Dans ce chapitre, il y pas mal de dialogues, donc je vais me pencher sur ça... Déjà, les répliques paraissent naturelles et non surjouées. J'ai beaucoup aimé l'emploi du "on", quand le père reprend sa femme alors que son fils sort à peine de prison "on ne doit surtout pas montrer qu'on est heureux"... Comme quoi, sous son air grincheux, il a quand même des sentiments positifs, le paternel ! Ensuite, il y a, je pense, une réplique un peu moins "naturelle" (une seule, de mémoire). Celle où il dit "Qu'est-ce qu'elle fait là, ma mère?" . Pour moi, la précision du "ma mère" à cet endroit est un peu maladroite. Déjà, parce que je ne pense pas qu'en situation, on le dise. Ensuite, parce que tu précises très bien qui elle est dans le paragraphe suivant, donc cette précision dans cette réplique me parait superflue. Enfin, deux expressions m'ont gênée. La première, quand tu parles des "deux passagers avant", quand la voiture arrive devant la maison, la seconde en fin de chapitre quand tu parles "des deux hommes de la famille". Dans ces deux expressions, tu parles de son père et de lui-même, donc je les trouve maladroite, comme s'il parlait de lui à la troisième personne, en gros. Je comprends l'intention cachée, qui est certainement d'éviter les répétitions, mais ce choix me parait contestable.

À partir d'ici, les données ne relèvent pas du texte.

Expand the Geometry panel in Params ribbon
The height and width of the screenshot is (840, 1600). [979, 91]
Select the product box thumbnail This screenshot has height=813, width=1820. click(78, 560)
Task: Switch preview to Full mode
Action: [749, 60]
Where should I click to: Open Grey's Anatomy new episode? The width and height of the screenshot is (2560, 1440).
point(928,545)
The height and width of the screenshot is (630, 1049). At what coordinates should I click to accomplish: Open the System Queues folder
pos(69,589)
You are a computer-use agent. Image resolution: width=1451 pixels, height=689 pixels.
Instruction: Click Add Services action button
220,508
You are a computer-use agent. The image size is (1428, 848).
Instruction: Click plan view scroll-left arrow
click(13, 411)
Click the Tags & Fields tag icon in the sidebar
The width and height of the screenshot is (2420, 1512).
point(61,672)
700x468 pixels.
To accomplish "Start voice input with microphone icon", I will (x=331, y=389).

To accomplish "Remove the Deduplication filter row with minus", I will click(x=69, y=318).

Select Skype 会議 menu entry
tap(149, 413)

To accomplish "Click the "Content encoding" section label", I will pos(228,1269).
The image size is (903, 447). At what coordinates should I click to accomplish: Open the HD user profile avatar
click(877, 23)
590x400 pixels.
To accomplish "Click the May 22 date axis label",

La somme de bêtises en tout genre de Benoit l'a peu à peu éloigné de son père. Ils ne se comprennent plus et, effectivement, il est bon que les femmes agissent.
Très sympa ce deuxième chapitre, tu introduis les personnages petit à petit et tu parviens tout de suite à les rendre vivants (mention spéciale pour la mamie). Ton style est agréable, j'ai juste remarqué un manque de virgules qui m'a un peu gênée à certains moments. Mais rien de dramatique, la lecture reste plaisante 😊
Merci, j'ai toujours envie d'avoir des personnages authentiques alors heureux d'y parvenir. Et mamie Dédou est le personnage préféré d'à peu près tout le monde.
Les petits surnoms employés par Benoit le repositionne en petit garçon et mine de rien ça lui a manqué même si ce têtu ne l'admettras pas.
(bon il est provençal ça le sauve^^)
Par contre, je me demandais (bon je ne l'ai pas expérimenté) si une personne ayant passé une année en prison n'aurait pas un rapport d'étonnement à sa sortie. Rien ne le choque ? Rien ne lui a manqué ? Les espaces ? des odeurs ? Le confinement ? Etc... Je comprends qu'il ne veuille rien partager avec son père dans la voiture mais intérieurement, il doit quand même être un peu ému?
Il y aura un petit passage dans quelques chapitres qui traite de ça. Effectivement ça lui a manqué. Mais le rapport père/fils empêche que Benoît profite pleinement de sa libération.
Dis donc mon poulet, tu as oublié de te relire ! il y a des coquilles, et surtout il manque des mots !! Ces retrouvailles sont bien menées. Je me demande ce que les femmes ont organisé.